皆伐は、伐採のための経費が少なくてすみます。収入をより多くするためには合理的な方法ですが、周囲の環境に与える影響が大きいことから、伐採の面積を小さくして環境への負荷を軽減することを考えています。
主伐のときの本数は、木によっても異なりますが、1haあたり300から600本ぐらいです。
伐倒、木を切り倒すことですが、まず倒す方向に人がいないか確認します。
きるときは、倒す方向にまず切込みを入れます。これを「受け口」といいます。
そして、反対側に切込みを入れます。これを「追い口」といいます。
受け口は、まずほぼ木に直角に(斜面の場合は、地面に平行にしない)に、直径の1/4から1/3の深さできりこみをいれます。
そして、切り込みの上のほうからだいたい30から45度の角度になるように切込みを入れます。
そのあと、反対側から木に直角に追い口となる切込みを入れます。これは、さきほどの受け口の切り込みで水平に入れた切込みから斜めに入れた切込みの2/3にあたる位置に入れます。
受け口が浅いと、追い口の切込みを入れている途中できがさけて、木の根元から裂けた根元が跳ね上がり怪我をします。
木を切るときは、倒す方向に注意するのですが、山側つまり山の高いほうから低い方向に木を見ると実際よりも低く感じます。倒すときは、十分に注意しましょう。
また、木が密に植えられているときは、たおしたときに周りの木の枝にひっかかりきっただけでは倒れないときがあります。このように木に引っかかることを「懸かり木」といいますが、このようなときは倒したい方向に手で補正して誘導しながらた倒すのですが、経験がかなり必要となります。

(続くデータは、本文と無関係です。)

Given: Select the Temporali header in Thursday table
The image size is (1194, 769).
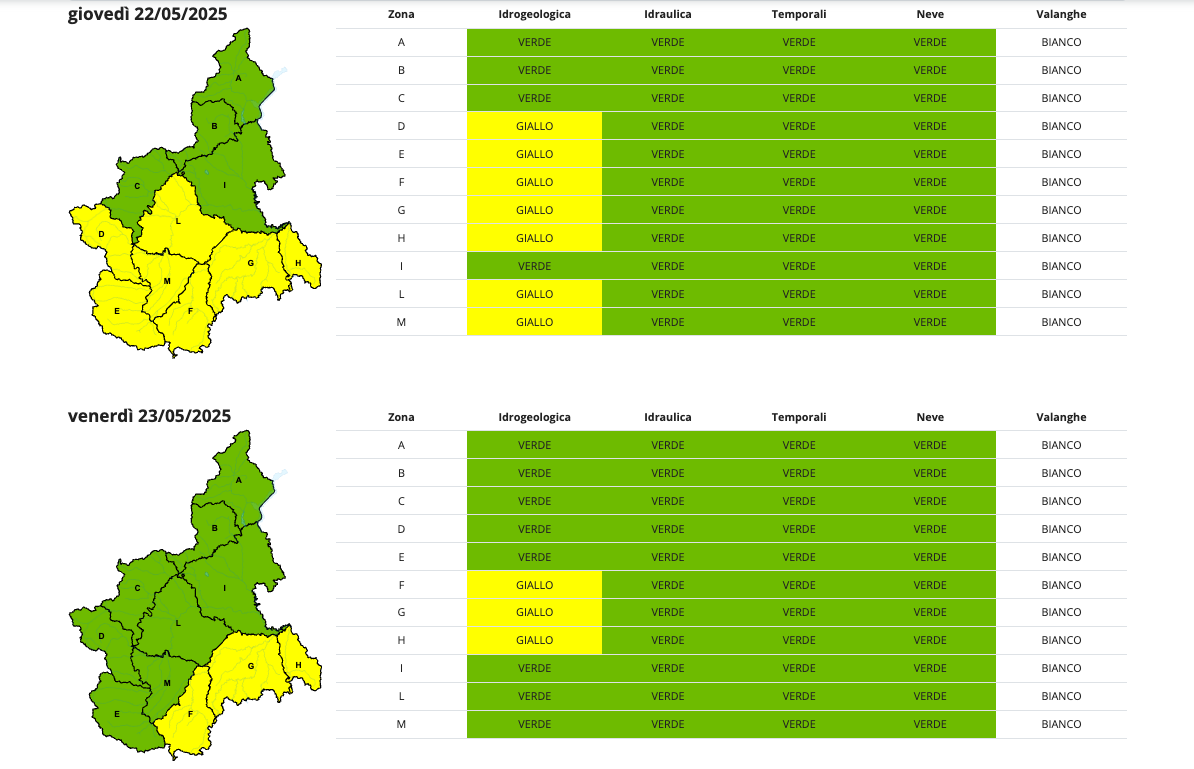Looking at the screenshot, I should point(798,14).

また、作業では旱魃と同じくノコギリやナタやオノやロープやチェンソーを使います。チエンソーですが、使うにはかなりの訓練が必要です。
山林労働者の高齢化もあり、伐採の作業だけでなく重機に頼らざるを得ない状況です。そのために、重機が通る幅で周囲を切り倒すことも必要となり、そのための費用がかなりかかります。